• [Try it]: With the pictures left out, copy the records below exactly from the first line down to the line holding "Task: Click the Certidões result heading", and include that line.

• [Supplied information]:
++++++++++++++++++++
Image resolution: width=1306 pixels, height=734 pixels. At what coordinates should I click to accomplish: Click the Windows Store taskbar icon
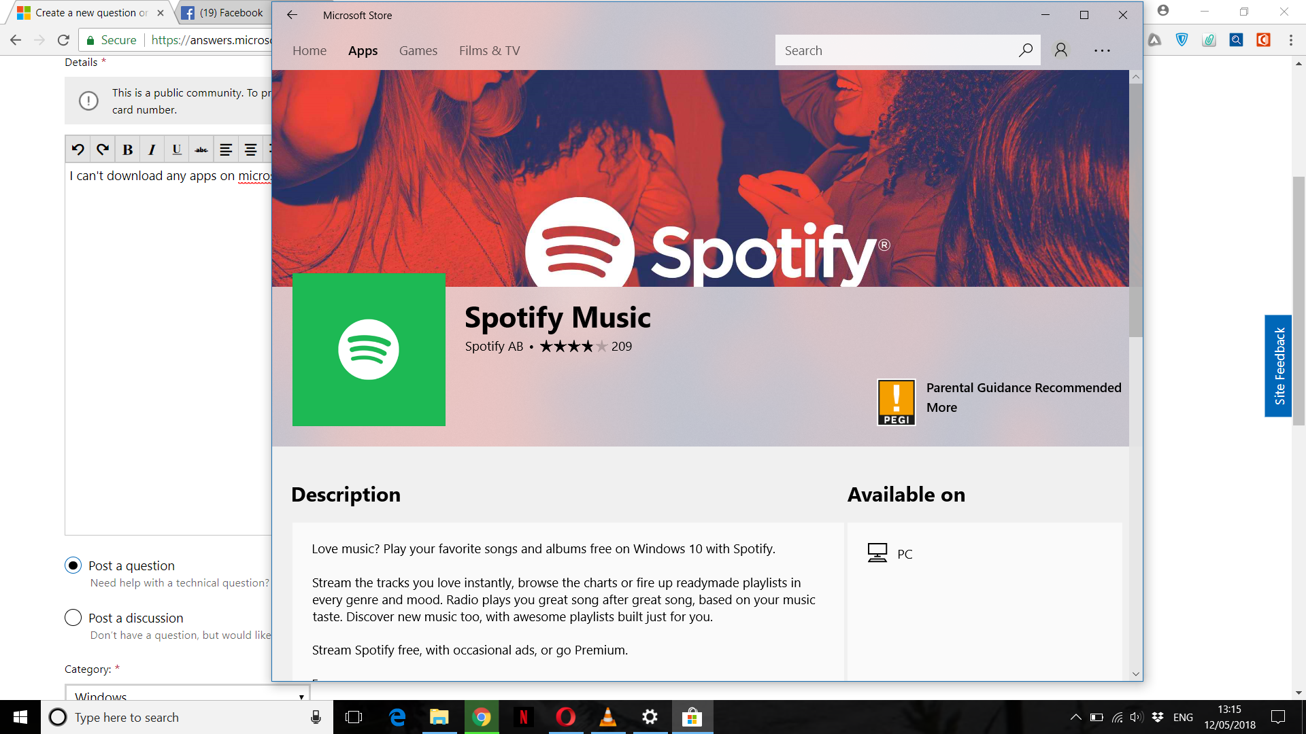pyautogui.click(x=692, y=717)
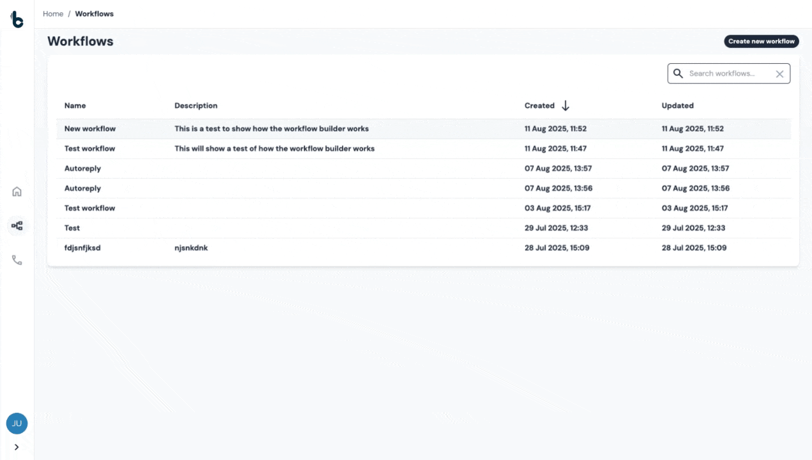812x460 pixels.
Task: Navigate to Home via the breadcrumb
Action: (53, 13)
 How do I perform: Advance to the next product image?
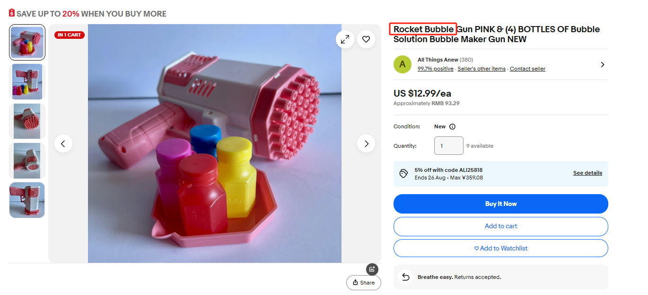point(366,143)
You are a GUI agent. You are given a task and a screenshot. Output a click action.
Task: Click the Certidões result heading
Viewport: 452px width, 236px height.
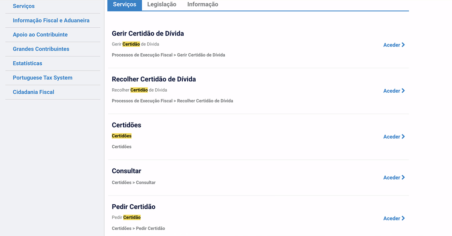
++++++++++++++++++++
• [Response box]:
Image resolution: width=1306 pixels, height=734 pixels. At what coordinates should I click to accomplish: Click the Windows Store taskbar icon
pyautogui.click(x=692, y=717)
812x460 pixels.
Task: Navigate to Home via the breadcrumb
Action: (53, 13)
 How do I perform: Advance to the next product image?
point(366,143)
You are a GUI agent. You are given a task and a screenshot. Output a click action.
Task: Click the Certidões result heading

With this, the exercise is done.